A care plan is a written document that describes someone's care needs and how those needs will be met. It should be a living document — regularly reviewed and updated as circumstances change.
Care plans exist in several contexts:
- NHS care plan: created by the GP or hospital team, covering medical conditions and treatment
- Social care plan: created by the local authority following a needs assessment, covering daily living support
- Care home care plan: created by the care home, covering daily routines, preferences, and individual needs
- Family care plan: created by the family to coordinate who does what — this is what you manage within your care circle
What a good care plan includes
- Personal details: medical conditions, allergies, communication needs
- Daily needs: personal care, mobility, nutrition, medication, sleep
- Preferences: how they like things done, what matters to them, cultural or religious considerations
- Risks: falls, pressure sores, choking, wandering — and how to mitigate them
- Goals: what the person and their family are working towards
- Review dates: when the plan will be reassessed
Your right to see and contribute
As a family carer, you should:
- Be invited to contribute to the care plan — your knowledge of the person is invaluable
- Have access to read the care plan (with the person's consent, or under LPA)

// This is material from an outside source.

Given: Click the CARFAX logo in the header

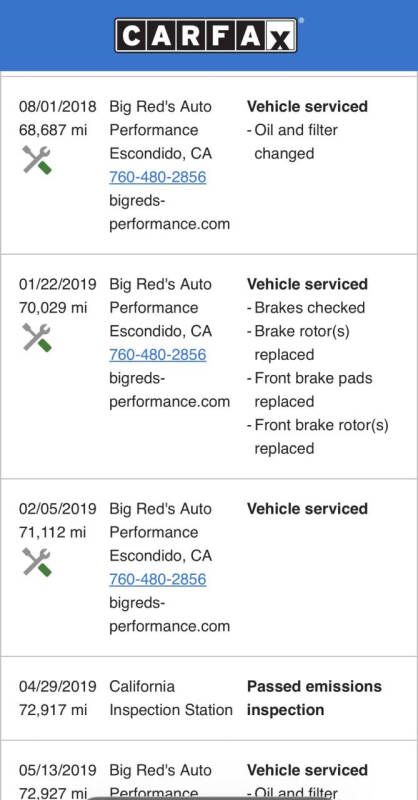Looking at the screenshot, I should point(206,35).
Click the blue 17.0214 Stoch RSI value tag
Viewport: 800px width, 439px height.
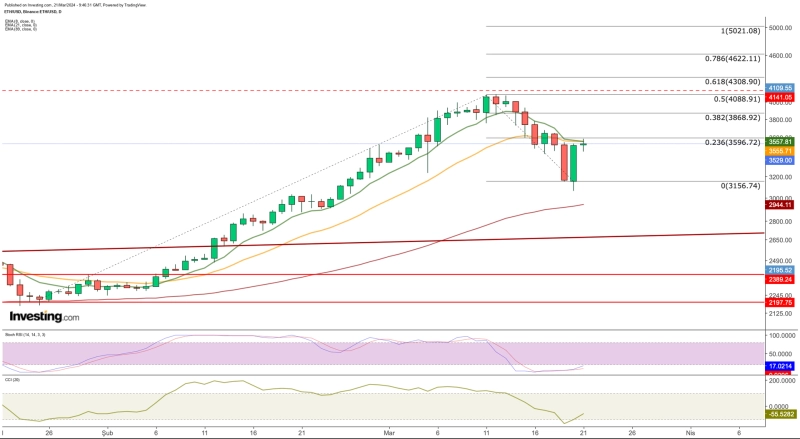click(781, 366)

- Be informed when the plan changes
- Be invited to care plan reviews
If you haven't seen your loved one's care plan, ask. If you're told you can't see it, ask why and challenge it if appropriate.

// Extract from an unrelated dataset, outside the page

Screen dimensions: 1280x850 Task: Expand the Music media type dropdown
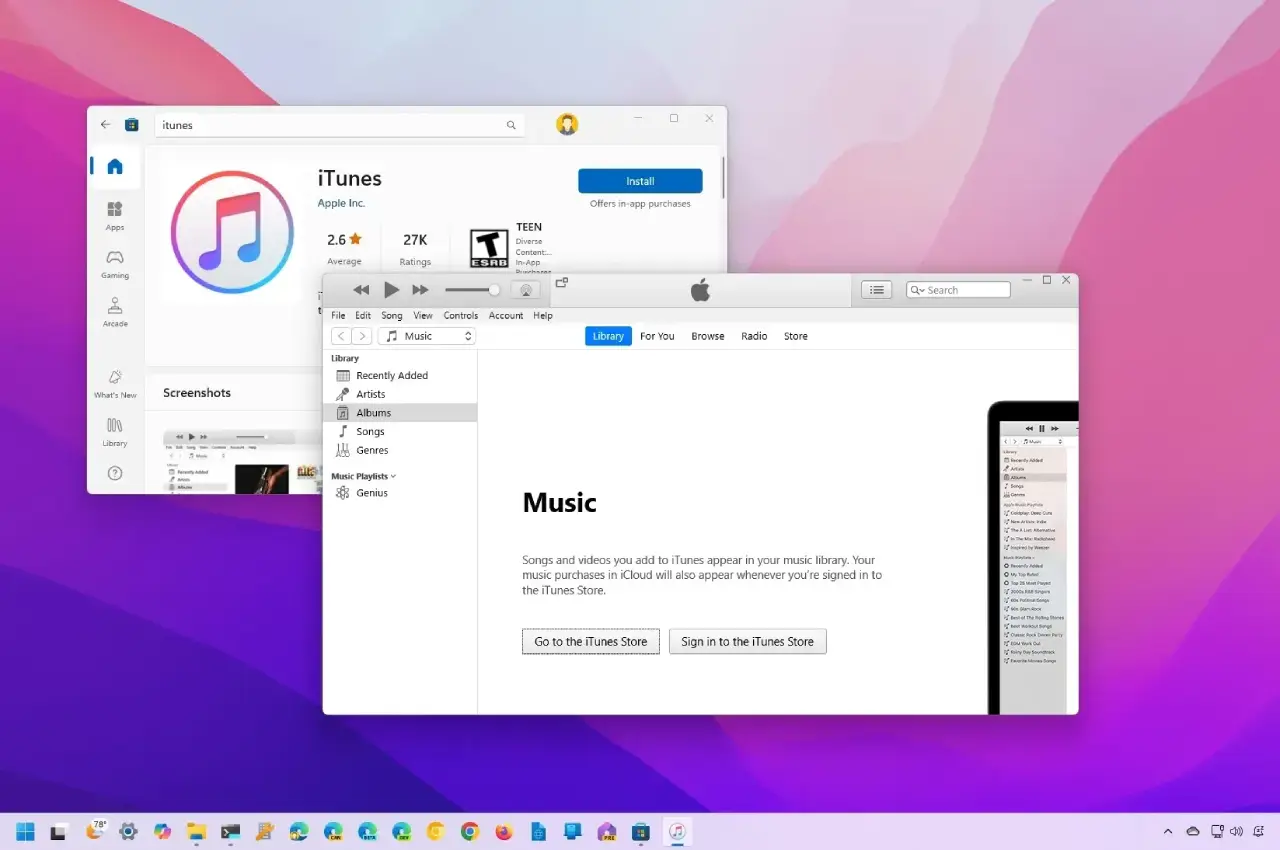coord(427,336)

When the care plan doesn't match reality
A care plan is only useful if it reflects what's actually happening. If you notice gaps:
- Document specific examples: "The plan says daily physiotherapy exercises, but these haven't been done for three weeks."
- Raise it with the care provider — start informally, escalate if needed
- Request a care plan review meeting
- If the issue isn't resolved, contact the CQC (for regulated providers) or the local authority's complaints team
Creating your own family care plan
Regardless of whether an official care plan exists, creating your own family version is invaluable:
- Who is responsible for what, and when
- Emergency contacts and procedures
- Medication details and schedules
- Appointment calendar
- Communication log — what happened, when, and who was involved
This becomes the operational document for your care circle — the single source of truth that everyone relies on.